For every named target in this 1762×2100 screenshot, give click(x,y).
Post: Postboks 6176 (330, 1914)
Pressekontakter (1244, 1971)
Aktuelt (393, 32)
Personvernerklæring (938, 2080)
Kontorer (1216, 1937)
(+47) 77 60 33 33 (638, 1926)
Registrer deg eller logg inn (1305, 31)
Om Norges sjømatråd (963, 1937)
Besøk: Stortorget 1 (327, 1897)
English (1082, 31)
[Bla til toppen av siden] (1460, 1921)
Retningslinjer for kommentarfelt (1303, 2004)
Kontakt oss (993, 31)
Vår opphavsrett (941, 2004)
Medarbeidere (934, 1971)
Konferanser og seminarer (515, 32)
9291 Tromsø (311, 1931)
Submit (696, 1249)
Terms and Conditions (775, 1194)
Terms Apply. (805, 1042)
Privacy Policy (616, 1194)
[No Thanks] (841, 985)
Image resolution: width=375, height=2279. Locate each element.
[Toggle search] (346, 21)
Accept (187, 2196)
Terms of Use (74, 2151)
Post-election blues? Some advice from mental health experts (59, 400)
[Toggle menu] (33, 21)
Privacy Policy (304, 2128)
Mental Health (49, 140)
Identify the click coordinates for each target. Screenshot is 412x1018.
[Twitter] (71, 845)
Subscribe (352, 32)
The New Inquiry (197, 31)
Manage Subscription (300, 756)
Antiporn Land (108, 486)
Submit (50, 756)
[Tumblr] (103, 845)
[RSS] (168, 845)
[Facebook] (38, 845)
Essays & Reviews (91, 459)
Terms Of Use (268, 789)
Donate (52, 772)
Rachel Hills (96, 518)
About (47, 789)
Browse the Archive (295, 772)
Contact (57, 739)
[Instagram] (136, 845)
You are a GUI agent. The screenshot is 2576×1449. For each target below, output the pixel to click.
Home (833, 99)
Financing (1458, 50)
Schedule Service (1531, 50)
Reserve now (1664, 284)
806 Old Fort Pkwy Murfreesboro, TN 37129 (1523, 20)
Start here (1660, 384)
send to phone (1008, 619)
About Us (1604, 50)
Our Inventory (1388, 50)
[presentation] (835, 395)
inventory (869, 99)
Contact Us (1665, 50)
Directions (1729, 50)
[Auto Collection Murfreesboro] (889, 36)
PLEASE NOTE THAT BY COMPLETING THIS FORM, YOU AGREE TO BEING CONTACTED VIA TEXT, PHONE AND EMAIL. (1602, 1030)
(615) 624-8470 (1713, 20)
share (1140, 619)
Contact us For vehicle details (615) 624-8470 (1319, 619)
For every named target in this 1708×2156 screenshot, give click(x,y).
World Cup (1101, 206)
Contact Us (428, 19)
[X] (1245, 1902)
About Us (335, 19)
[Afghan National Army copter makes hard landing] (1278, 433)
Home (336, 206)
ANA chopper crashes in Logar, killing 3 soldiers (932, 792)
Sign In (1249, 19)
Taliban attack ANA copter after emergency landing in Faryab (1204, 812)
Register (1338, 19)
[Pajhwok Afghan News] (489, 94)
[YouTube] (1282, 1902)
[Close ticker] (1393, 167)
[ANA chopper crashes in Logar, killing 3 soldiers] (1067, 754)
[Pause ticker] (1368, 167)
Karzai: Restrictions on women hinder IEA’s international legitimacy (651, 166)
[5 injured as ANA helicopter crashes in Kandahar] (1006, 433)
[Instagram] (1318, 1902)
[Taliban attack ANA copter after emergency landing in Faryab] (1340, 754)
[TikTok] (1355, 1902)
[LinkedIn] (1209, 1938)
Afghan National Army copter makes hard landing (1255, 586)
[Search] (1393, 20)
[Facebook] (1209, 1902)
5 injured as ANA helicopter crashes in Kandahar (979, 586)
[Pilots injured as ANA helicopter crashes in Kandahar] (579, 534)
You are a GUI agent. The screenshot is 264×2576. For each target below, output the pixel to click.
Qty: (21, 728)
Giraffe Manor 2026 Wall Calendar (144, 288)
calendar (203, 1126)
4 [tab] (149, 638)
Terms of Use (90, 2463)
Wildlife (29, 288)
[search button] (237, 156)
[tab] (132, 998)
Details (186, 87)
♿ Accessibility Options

----

Starting with the first line, give back the whole listing exactly.

■ Worked solution ■
For every named target in this 1762×2100 screenshot, give click(x,y).
Post: Postboks 6176 (330, 1914)
Pressekontakter (1244, 1971)
Aktuelt (393, 32)
Personvernerklæring (938, 2080)
Kontorer (1216, 1937)
(+47) 77 60 33 33 (638, 1926)
Registrer deg eller logg inn (1305, 31)
Om Norges sjømatråd (963, 1937)
Besøk: Stortorget 1 (327, 1897)
English (1082, 31)
[Bla til toppen av siden] (1460, 1921)
Retningslinjer for kommentarfelt (1303, 2004)
Kontakt oss (993, 31)
Vår opphavsrett (941, 2004)
Medarbeidere (934, 1971)
Konferanser og seminarer (515, 32)
9291 Tromsø (311, 1931)
Submit (696, 1249)
Terms and Conditions (775, 1194)
Terms Apply. (805, 1042)
Privacy Policy (616, 1194)
[No Thanks] (841, 985)
Image resolution: width=375, height=2279. Locate each element.
[Toggle search] (346, 21)
Accept (187, 2196)
Terms of Use (74, 2151)
Post-election blues? Some advice from mental health experts (59, 400)
[Toggle menu] (33, 21)
Privacy Policy (304, 2128)
Mental Health (49, 140)
Identify the click coordinates for each target. Screenshot is 412x1018.
[Twitter] (71, 845)
Subscribe (352, 32)
The New Inquiry (197, 31)
Manage Subscription (300, 756)
Antiporn Land (108, 486)
Submit (50, 756)
[Tumblr] (103, 845)
[RSS] (168, 845)
[Facebook] (38, 845)
Essays & Reviews (91, 459)
Terms Of Use (268, 789)
Donate (52, 772)
Rachel Hills (96, 518)
About (47, 789)
Browse the Archive (295, 772)
Contact (57, 739)
[Instagram] (136, 845)
You are a GUI agent. The screenshot is 2576×1449. For each target below, output the pixel to click.
Home (833, 99)
Financing (1458, 50)
Schedule Service (1531, 50)
Reserve now (1664, 284)
806 Old Fort Pkwy Murfreesboro, TN 37129 (1523, 20)
Start here (1660, 384)
send to phone (1008, 619)
About Us (1604, 50)
Our Inventory (1388, 50)
[presentation] (835, 395)
inventory (869, 99)
Contact Us (1665, 50)
Directions (1729, 50)
[Auto Collection Murfreesboro] (889, 36)
PLEASE NOTE THAT BY COMPLETING THIS FORM, YOU AGREE TO BEING CONTACTED VIA TEXT, PHONE AND EMAIL. (1602, 1030)
(615) 624-8470 (1713, 20)
share (1140, 619)
Contact us For vehicle details (615) 624-8470 (1319, 619)
For every named target in this 1708×2156 screenshot, give click(x,y).
World Cup (1101, 206)
Contact Us (428, 19)
[X] (1245, 1902)
About Us (335, 19)
[Afghan National Army copter makes hard landing] (1278, 433)
Home (336, 206)
ANA chopper crashes in Logar, killing 3 soldiers (932, 792)
Sign In (1249, 19)
Taliban attack ANA copter after emergency landing in Faryab (1204, 812)
Register (1338, 19)
[Pajhwok Afghan News] (489, 94)
[YouTube] (1282, 1902)
[Close ticker] (1393, 167)
[ANA chopper crashes in Logar, killing 3 soldiers] (1067, 754)
[Pause ticker] (1368, 167)
Karzai: Restrictions on women hinder IEA’s international legitimacy (651, 166)
[5 injured as ANA helicopter crashes in Kandahar] (1006, 433)
[Instagram] (1318, 1902)
[Taliban attack ANA copter after emergency landing in Faryab] (1340, 754)
[TikTok] (1355, 1902)
[LinkedIn] (1209, 1938)
Afghan National Army copter makes hard landing (1255, 586)
[Search] (1393, 20)
[Facebook] (1209, 1902)
5 injured as ANA helicopter crashes in Kandahar (979, 586)
[Pilots injured as ANA helicopter crashes in Kandahar] (579, 534)
You are a GUI agent. The screenshot is 264×2576. For each target below, output the pixel to click.
Qty: (21, 728)
Giraffe Manor 2026 Wall Calendar (144, 288)
calendar (203, 1126)
4 [tab] (149, 638)
Terms of Use (90, 2463)
Wildlife (29, 288)
[search button] (237, 156)
[tab] (132, 998)
Details (186, 87)
♿ Accessibility Options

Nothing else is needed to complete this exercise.